WHAT THE EXERCISE ASKS —
Repeat the rows word for word from the first one through the line containing "The image size is (1920, 1032).", including that line.

Rows from a data collection —
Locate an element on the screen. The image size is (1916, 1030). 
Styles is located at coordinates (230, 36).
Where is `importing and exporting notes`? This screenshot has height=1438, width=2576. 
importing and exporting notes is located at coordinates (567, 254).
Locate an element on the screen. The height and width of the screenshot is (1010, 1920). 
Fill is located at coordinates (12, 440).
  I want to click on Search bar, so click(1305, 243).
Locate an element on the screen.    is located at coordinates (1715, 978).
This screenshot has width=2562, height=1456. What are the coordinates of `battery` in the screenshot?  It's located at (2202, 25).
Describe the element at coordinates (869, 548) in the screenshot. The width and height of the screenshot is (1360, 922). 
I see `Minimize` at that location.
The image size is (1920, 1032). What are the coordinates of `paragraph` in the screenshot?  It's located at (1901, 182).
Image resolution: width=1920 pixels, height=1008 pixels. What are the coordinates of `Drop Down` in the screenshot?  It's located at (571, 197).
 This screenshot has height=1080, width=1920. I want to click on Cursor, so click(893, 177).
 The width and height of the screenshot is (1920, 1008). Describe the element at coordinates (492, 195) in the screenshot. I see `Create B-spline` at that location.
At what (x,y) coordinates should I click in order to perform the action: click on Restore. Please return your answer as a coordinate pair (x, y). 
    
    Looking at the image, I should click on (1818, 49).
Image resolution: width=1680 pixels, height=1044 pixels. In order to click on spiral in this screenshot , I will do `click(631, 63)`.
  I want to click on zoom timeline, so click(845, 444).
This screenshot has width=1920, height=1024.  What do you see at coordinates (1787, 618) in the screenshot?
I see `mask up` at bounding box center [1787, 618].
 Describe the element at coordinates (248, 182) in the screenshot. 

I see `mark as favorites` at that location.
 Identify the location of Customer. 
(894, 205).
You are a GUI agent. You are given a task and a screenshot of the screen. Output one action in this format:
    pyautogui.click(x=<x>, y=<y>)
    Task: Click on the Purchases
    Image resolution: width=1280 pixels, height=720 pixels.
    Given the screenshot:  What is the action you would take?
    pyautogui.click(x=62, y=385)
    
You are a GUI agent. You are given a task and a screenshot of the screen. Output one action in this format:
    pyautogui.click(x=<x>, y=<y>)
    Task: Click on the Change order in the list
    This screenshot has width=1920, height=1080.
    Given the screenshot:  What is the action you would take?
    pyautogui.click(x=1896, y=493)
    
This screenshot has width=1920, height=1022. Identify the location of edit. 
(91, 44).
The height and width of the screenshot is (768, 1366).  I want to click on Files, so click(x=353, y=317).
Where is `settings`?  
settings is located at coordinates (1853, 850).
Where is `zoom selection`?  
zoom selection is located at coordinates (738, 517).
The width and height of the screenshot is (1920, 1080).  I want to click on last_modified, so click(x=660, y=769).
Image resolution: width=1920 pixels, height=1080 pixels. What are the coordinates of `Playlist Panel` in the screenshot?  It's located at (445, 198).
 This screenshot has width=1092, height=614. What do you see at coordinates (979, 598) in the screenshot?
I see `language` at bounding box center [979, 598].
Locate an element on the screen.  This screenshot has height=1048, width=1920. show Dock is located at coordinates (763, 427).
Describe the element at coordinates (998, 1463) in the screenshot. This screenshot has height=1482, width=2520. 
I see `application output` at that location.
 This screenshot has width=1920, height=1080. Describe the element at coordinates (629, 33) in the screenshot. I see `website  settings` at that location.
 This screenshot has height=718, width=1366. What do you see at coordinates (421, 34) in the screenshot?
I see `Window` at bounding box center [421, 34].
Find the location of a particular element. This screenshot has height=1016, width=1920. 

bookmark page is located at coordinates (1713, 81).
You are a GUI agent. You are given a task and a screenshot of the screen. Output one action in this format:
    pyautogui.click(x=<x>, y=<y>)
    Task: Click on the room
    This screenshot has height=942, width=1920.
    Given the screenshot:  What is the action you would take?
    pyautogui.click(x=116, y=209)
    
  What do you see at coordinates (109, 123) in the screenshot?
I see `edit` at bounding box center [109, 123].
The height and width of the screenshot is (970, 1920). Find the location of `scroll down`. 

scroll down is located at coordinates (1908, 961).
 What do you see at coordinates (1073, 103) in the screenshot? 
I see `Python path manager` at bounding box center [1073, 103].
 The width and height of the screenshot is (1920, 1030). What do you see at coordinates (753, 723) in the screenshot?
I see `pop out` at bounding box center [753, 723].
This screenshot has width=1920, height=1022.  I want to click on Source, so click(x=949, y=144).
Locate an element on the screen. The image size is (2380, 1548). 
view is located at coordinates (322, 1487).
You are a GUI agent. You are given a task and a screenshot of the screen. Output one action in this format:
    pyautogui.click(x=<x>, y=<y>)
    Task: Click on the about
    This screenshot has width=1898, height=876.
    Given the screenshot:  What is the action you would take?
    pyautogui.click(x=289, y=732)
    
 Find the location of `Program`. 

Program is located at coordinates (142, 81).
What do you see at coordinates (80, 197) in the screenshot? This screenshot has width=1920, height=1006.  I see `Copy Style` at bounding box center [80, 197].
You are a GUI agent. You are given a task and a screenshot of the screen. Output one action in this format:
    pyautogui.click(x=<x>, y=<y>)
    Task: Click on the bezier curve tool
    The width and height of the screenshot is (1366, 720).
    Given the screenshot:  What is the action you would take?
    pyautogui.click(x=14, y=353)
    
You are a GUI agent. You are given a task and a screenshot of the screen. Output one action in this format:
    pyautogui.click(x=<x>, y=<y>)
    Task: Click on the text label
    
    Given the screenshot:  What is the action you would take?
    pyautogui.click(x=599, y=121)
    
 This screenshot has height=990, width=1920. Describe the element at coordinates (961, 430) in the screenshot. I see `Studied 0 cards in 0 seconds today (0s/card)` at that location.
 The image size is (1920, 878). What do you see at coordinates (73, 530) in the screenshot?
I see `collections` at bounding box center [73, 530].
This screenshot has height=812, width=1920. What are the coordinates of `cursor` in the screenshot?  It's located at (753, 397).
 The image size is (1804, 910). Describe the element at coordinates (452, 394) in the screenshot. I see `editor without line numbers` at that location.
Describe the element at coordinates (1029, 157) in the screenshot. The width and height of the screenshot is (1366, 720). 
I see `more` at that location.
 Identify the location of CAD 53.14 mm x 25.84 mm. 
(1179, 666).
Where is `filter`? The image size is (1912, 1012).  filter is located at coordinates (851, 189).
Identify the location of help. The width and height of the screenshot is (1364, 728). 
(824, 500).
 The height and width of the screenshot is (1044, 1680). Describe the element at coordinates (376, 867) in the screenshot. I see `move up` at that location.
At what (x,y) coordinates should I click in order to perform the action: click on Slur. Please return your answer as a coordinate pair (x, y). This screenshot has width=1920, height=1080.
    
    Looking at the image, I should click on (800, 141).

RESULT FOR THIS EXERCISE —
Locate an element on the screen. The image size is (1916, 1030). 
Styles is located at coordinates (230, 36).
Where is `importing and exporting notes`? This screenshot has height=1438, width=2576. 
importing and exporting notes is located at coordinates (567, 254).
Locate an element on the screen. The height and width of the screenshot is (1010, 1920). 
Fill is located at coordinates (12, 440).
  I want to click on Search bar, so click(1305, 243).
Locate an element on the screen.    is located at coordinates (1715, 978).
This screenshot has width=2562, height=1456. What are the coordinates of `battery` in the screenshot?  It's located at (2202, 25).
Describe the element at coordinates (869, 548) in the screenshot. The width and height of the screenshot is (1360, 922). 
I see `Minimize` at that location.
The image size is (1920, 1032). What are the coordinates of `paragraph` in the screenshot?  It's located at (1901, 182).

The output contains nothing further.